- Quoted text -

begin

The Japanese invasion of French Indochina (仏印進駐, Futsu-in shinchū) was a short undeclared military confrontation between Japan and France in northern French Indochina. Fighting lasted from 22 to 26 September 1940, simultaneous with the Battle of South Guangxi in the Sino-Japanese War.
The main objective of the Japanese was to prevent China from importing arms and fuel through French Indochina along the Kunming–Hai Phong Railway, from the Indochinese port of Haiphong, through the capital of Hanoi to the Chinese city of Kunming in Yunnan.
Although an agreement had been reached between the French and Japanese governments prior to the outbreak of fighting, authorities were unable to control events on the ground for several days before the troops stood down. Per the prior agreement, Japan was allowed to occupy Tonkin in northern Indochina and effectively blockade China.
In early 1940, troops of the Imperial Japanese Army (IJA) moved to seize southern Guangxi and Longzhou County, where the eastern branch of the Kunming–Hai Phong Railway reached the border at the Friendship Pass in Pingxiang. They also tried to move west to cut the rail line to Kunming. The railway from Indochina was the Chinese government's last secure overland link to the outside world.
In May 1940, Germany invaded France. On 22 June, France signed an armistice with Germany (in effect from 25 June). On 10 July, the French parliament voted full powers to Marshal Philippe Pétain, effectively abrogating the Third Republic. Although much of metropolitan France came under German occupation, the French colonies remained under the direction of Pétain's government at Vichy. Resistance to Pétain and the armistice began even before it was signed, with Charles de Gaulle's appeal of 18 June. As a result, a de facto government-in-exile in opposition to Pétain, called Free France, was formed in London.

end

- Exercise brief -
Continue the account of the Japanese invasion of French Indochina from the point where it ends.

- Dataset content -
begin

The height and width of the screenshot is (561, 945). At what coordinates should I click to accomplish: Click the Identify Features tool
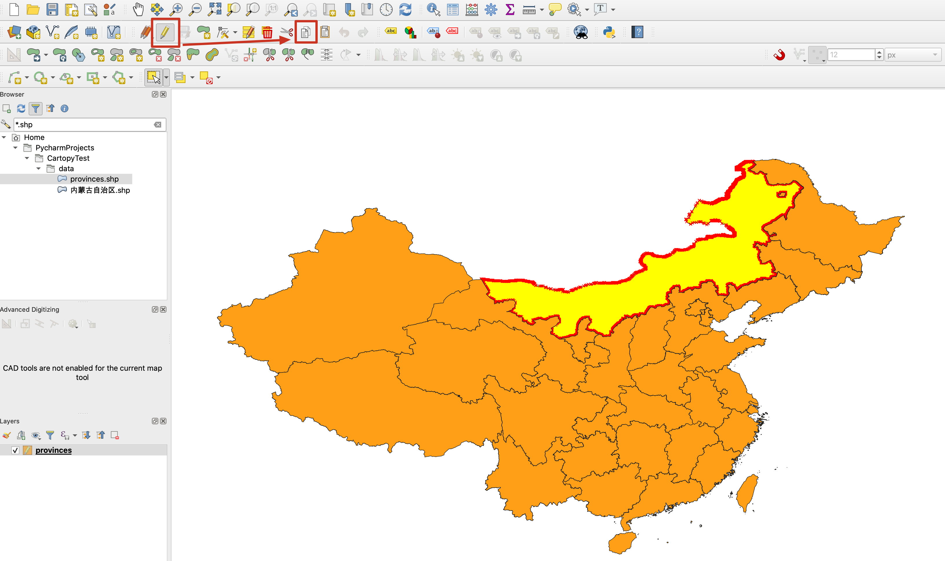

end
begin

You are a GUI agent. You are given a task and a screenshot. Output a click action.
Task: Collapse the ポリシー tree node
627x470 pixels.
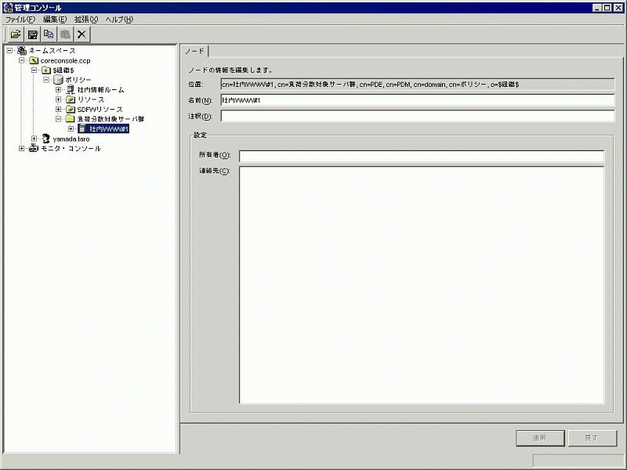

end
begin

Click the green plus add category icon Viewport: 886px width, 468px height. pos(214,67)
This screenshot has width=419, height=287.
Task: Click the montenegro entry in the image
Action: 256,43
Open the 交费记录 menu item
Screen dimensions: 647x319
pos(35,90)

end

- Task response -
On 19 June, Japan took advantage of the defeat of France and the impending armistice to present the Governor-General of Indochina, Georges Catroux, with a request, in fact an ultimatum, demanding the closure of all supply routes to China and the admission of a 40-man Japanese inspection team under General Issaku Nishihara. The Americans became aware of the true nature of the Japanese "request" through intelligence intercepts, since the Japanese had informed their German allies. Catroux initially responded by warning the Japanese that their unspecified "other measures" would be a breach of sovereignty. He was reluctant to acquiesce to the Japanese, but with his intelligence reporting that Japanese army and navy units were moving into threatening positions, the French government was not prepared for a protracted defense of the colony.Therefore, Catroux complied with the Japanese ultimatum on 20 June. Before the end of June the last train carrying munitions crossed the border bound for Kunming. Following this humiliation, Catroux was immediately replaced as governor-general by Admiral Jean Decoux. He did not return to France, however, but to London.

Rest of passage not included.